** DOCUMENT EXTRACT **
▼

The story of Mandy
I spend my life medicated, but there is still pain; a lot of pain. It is unclear if I was born with or if I acquired Chiari Malformation through a traumatic head injury. I was diagnosed with Chiari Malformation and Syringomyelia at 23 and it has been like living a life with the air slowly evacuating. Normal activities get harder and harder each day. Chiari Malformation is a condition where the cerebellum (the body’s center of balance) gets squeezed out of the skull into the spinal cord and puts potential lethal pressure on the brain stem because it can interrupt cardiac and respiratory functions. Both which are necessary to sustain life. There is a whole laundry list of symptoms that accompanies a Chiari diagnosis including: debilitating headaches, double vision, tachycardia, dysphasia, loss of bladder and bowel control, neuropathy, vertigo and syncope. The only treatment is brain surgery. I have had five.
Syringomyelia is a chronic disease of the spine that can be found with Chiari patients, but you can have Chiari without Syringomyelia and you can also have Syringomyelia without Chiari. It is a condition where the cerebral spinal fluid gets pushed inside the spinal cord, making a tube like structure, which interferes with all the nerves that run through the spinal cord. As the tube grows, Syringomyelia threatens paralysis for the patient. I think this is one of my greatest fears.
Later on from my original diagnosis I was diagnosed with Ehlers Danlos Syndrome, another rare disease, that compounds my struggle with Chiari. It is a condition where your collagen, which is the body’s connective tissue, fails to do it’s job correctly. I have frequent joint injuries and poor wound healing, which becomes a problem when I am recovering from brain surgery. I have broken my foot just by walking and dislocated my shoulder by lifting a grocery bag. Our connective tissue is everywhere. Ehlers Danlos Syndrome can be very challenging to handle.
About two years ago I was diagnosed with Trigeminal Neuralgia another condition of the brain. It is a condition of the fifth cranial nerve or the trigeminal nerve. It is strictly a facial pain condition. It can be triggered by the slightest stimuli. A light fall breeze is traumatic now, brushing my teeth, talking, yawning, touching my face, kissing, eating, laughing are a few of the triggers that set off the nerve. The pain is similar to hot acid melting through my flesh down to the bone. It lasts a couple seconds to a couple of minutes each time. I have had two brain surgeries to treat the pain and I am scheduled for one in January.
Like I said, I spend my life is medicated, but there is still pain.

▲

** DATA SECTION **
▼

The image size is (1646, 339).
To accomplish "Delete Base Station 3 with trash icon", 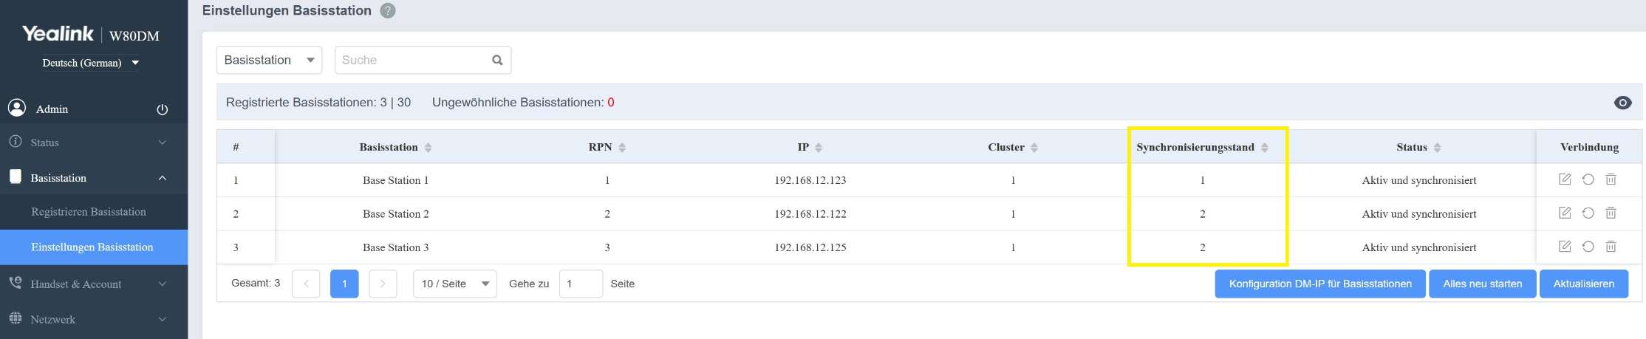I will [x=1611, y=247].
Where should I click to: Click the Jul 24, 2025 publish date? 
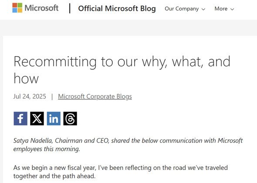30,96
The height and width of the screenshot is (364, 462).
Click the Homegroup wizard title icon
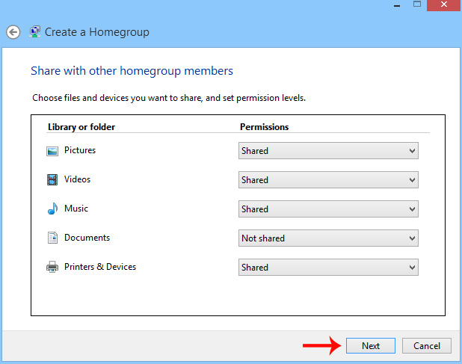[x=34, y=32]
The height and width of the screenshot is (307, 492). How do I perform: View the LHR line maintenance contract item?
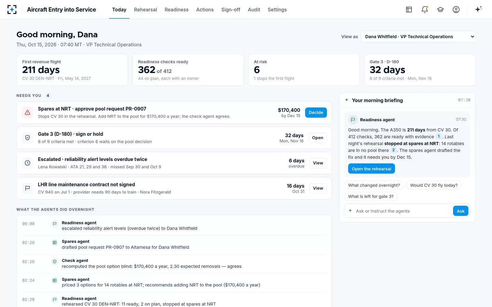(318, 188)

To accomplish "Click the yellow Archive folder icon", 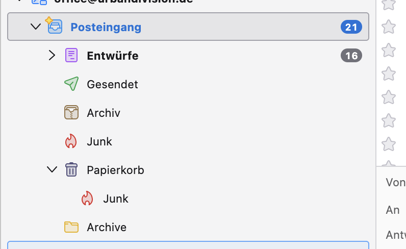I will pyautogui.click(x=71, y=227).
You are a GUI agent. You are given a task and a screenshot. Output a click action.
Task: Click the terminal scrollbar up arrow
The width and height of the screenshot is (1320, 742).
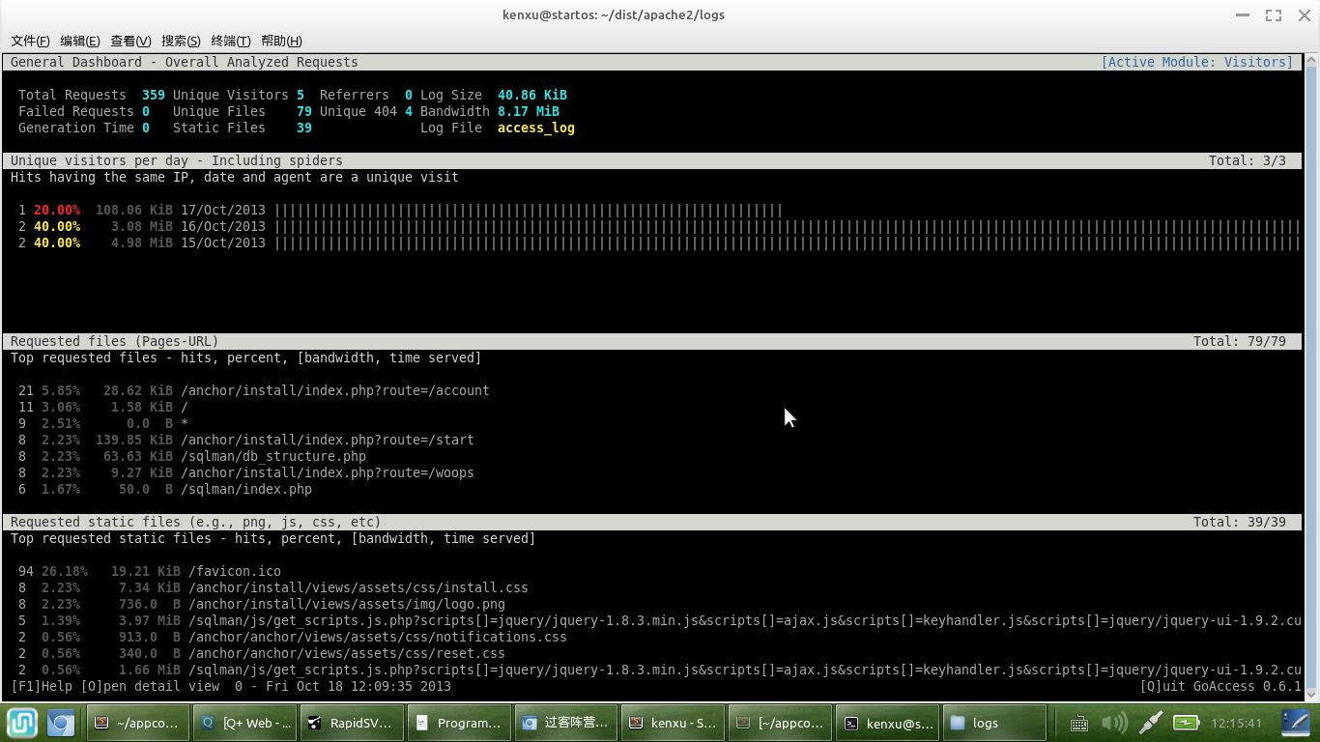pos(1311,61)
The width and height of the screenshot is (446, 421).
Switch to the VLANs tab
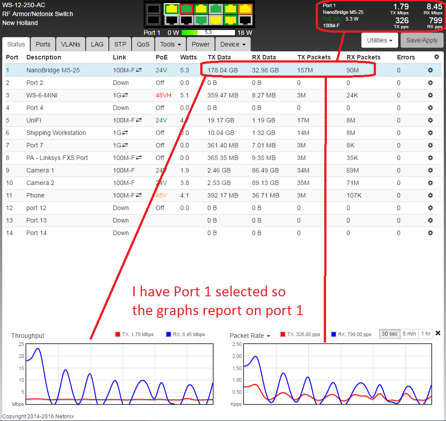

▲

** EXERCISE PROMPT **
Transcribe the story of Mandy above in full, word for word, changing nothing.

** RESPONSE BOX **
The story of Mandy
I spend my life medicated, but there is still pain; a lot of pain. It is unclear if I was born with or if I acquired Chiari Malformation through a traumatic head injury. I was diagnosed with Chiari Malformation and Syringomyelia at 23 and it has been like living a life with the air slowly evacuating. Normal activities get harder and harder each day. Chiari Malformation is a condition where the cerebellum (the body’s center of balance) gets squeezed out of the skull into the spinal cord and puts potential lethal pressure on the brain stem because it can interrupt cardiac and respiratory functions. Both which are necessary to sustain life. There is a whole laundry list of symptoms that accompanies a Chiari diagnosis including: debilitating headaches, double vision, tachycardia, dysphasia, loss of bladder and bowel control, neuropathy, vertigo and syncope. The only treatment is brain surgery. I have had five.
Syringomyelia is a chronic disease of the spine that can be found with Chiari patients, but you can have Chiari without Syringomyelia and you can also have Syringomyelia without Chiari. It is a condition where the cerebral spinal fluid gets pushed inside the spinal cord, making a tube like structure, which interferes with all the nerves that run through the spinal cord. As the tube grows, Syringomyelia threatens paralysis for the patient. I think this is one of my greatest fears.
Later on from my original diagnosis I was diagnosed with Ehlers Danlos Syndrome, another rare disease, that compounds my struggle with Chiari. It is a condition where your collagen, which is the body’s connective tissue, fails to do it’s job correctly. I have frequent joint injuries and poor wound healing, which becomes a problem when I am recovering from brain surgery. I have broken my foot just by walking and dislocated my shoulder by lifting a grocery bag. Our connective tissue is everywhere. Ehlers Danlos Syndrome can be very challenging to handle.
About two years ago I was diagnosed with Trigeminal Neuralgia another condition of the brain. It is a condition of the fifth cranial nerve or the trigeminal nerve. It is strictly a facial pain condition. It can be triggered by the slightest stimuli. A light fall breeze is traumatic now, brushing my teeth, talking, yawning, touching my face, kissing, eating, laughing are a few of the triggers that set off the nerve. The pain is similar to hot acid melting through my flesh down to the bone. It lasts a couple seconds to a couple of minutes each time. I have had two brain surgeries to treat the pain and I am scheduled for one in January.
Like I said, I spend my life is medicated, but there is still pain.